> [EXERCISE BRIEF]:
Only an exact, complete copy of the listing will serve as the answer.

> [DATA TO PROCESS]:
· · · ·
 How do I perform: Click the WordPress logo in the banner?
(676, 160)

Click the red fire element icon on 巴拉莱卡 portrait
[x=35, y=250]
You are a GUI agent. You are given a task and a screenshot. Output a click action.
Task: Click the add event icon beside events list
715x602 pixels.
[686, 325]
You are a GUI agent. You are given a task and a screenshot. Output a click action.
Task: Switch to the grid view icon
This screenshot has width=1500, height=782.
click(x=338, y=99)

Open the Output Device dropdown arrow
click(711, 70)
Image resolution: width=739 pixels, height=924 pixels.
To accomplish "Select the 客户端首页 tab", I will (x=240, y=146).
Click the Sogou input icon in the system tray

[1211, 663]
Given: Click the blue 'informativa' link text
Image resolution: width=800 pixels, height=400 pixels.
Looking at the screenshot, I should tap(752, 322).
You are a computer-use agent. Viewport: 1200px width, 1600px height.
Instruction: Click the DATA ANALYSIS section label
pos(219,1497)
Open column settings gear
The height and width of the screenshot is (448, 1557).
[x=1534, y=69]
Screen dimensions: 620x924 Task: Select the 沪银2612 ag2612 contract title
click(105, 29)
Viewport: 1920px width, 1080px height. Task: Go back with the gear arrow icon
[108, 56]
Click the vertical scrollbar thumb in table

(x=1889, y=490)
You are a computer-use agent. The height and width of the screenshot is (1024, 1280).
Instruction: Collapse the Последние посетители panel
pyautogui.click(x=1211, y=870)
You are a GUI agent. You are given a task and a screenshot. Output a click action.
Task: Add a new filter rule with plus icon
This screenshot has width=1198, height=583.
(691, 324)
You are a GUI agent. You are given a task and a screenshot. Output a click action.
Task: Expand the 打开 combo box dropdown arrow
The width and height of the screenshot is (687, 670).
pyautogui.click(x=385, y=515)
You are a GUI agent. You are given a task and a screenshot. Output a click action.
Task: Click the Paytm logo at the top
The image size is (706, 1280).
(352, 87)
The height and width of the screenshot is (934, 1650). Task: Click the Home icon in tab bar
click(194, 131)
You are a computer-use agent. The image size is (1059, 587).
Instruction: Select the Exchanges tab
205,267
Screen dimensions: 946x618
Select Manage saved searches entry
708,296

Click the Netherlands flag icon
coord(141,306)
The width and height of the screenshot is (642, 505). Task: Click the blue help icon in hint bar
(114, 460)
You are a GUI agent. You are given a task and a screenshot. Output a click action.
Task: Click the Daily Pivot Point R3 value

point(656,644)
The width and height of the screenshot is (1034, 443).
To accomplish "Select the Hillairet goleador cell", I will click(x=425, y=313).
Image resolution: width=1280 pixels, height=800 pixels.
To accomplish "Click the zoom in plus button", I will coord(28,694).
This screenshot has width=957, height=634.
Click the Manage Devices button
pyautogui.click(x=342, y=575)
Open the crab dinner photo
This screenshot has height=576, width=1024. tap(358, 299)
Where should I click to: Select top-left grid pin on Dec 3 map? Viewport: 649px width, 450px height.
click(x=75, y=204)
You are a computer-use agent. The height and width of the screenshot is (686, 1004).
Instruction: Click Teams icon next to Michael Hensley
· · · ·
> [RESULT OF THIS EXERCISE]:
 How do I perform: Click the WordPress logo in the banner?
(676, 160)

Click the red fire element icon on 巴拉莱卡 portrait
[x=35, y=250]
You are a GUI agent. You are given a task and a screenshot. Output a click action.
Task: Click the add event icon beside events list
715x602 pixels.
[686, 325]
You are a GUI agent. You are given a task and a screenshot. Output a click action.
Task: Switch to the grid view icon
This screenshot has width=1500, height=782.
click(x=338, y=99)

Open the Output Device dropdown arrow
click(711, 70)
Image resolution: width=739 pixels, height=924 pixels.
To accomplish "Select the 客户端首页 tab", I will (x=240, y=146).
Click the Sogou input icon in the system tray

[1211, 663]
Given: Click the blue 'informativa' link text
Image resolution: width=800 pixels, height=400 pixels.
Looking at the screenshot, I should tap(752, 322).
You are a computer-use agent. Viewport: 1200px width, 1600px height.
Instruction: Click the DATA ANALYSIS section label
pos(219,1497)
Open column settings gear
The height and width of the screenshot is (448, 1557).
[x=1534, y=69]
Screen dimensions: 620x924 Task: Select the 沪银2612 ag2612 contract title
click(105, 29)
Viewport: 1920px width, 1080px height. Task: Go back with the gear arrow icon
[108, 56]
Click the vertical scrollbar thumb in table

(x=1889, y=490)
You are a computer-use agent. The height and width of the screenshot is (1024, 1280).
Instruction: Collapse the Последние посетители panel
pyautogui.click(x=1211, y=870)
You are a GUI agent. You are given a task and a screenshot. Output a click action.
Task: Add a new filter rule with plus icon
This screenshot has width=1198, height=583.
(691, 324)
You are a GUI agent. You are given a task and a screenshot. Output a click action.
Task: Expand the 打开 combo box dropdown arrow
The width and height of the screenshot is (687, 670).
pyautogui.click(x=385, y=515)
You are a GUI agent. You are given a task and a screenshot. Output a click action.
Task: Click the Paytm logo at the top
The image size is (706, 1280).
(352, 87)
The height and width of the screenshot is (934, 1650). Task: Click the Home icon in tab bar
click(194, 131)
You are a computer-use agent. The image size is (1059, 587).
Instruction: Select the Exchanges tab
205,267
Screen dimensions: 946x618
Select Manage saved searches entry
708,296

Click the Netherlands flag icon
coord(141,306)
The width and height of the screenshot is (642, 505). Task: Click the blue help icon in hint bar
(114, 460)
You are a GUI agent. You are given a task and a screenshot. Output a click action.
Task: Click the Daily Pivot Point R3 value

point(656,644)
The width and height of the screenshot is (1034, 443).
To accomplish "Select the Hillairet goleador cell", I will click(x=425, y=313).
Image resolution: width=1280 pixels, height=800 pixels.
To accomplish "Click the zoom in plus button", I will coord(28,694).
This screenshot has width=957, height=634.
Click the Manage Devices button
pyautogui.click(x=342, y=575)
Open the crab dinner photo
This screenshot has height=576, width=1024. tap(358, 299)
Where should I click to: Select top-left grid pin on Dec 3 map? Viewport: 649px width, 450px height.
click(x=75, y=204)
You are a computer-use agent. The height and width of the screenshot is (686, 1004).
Instruction: Click Teams icon next to Michael Hensley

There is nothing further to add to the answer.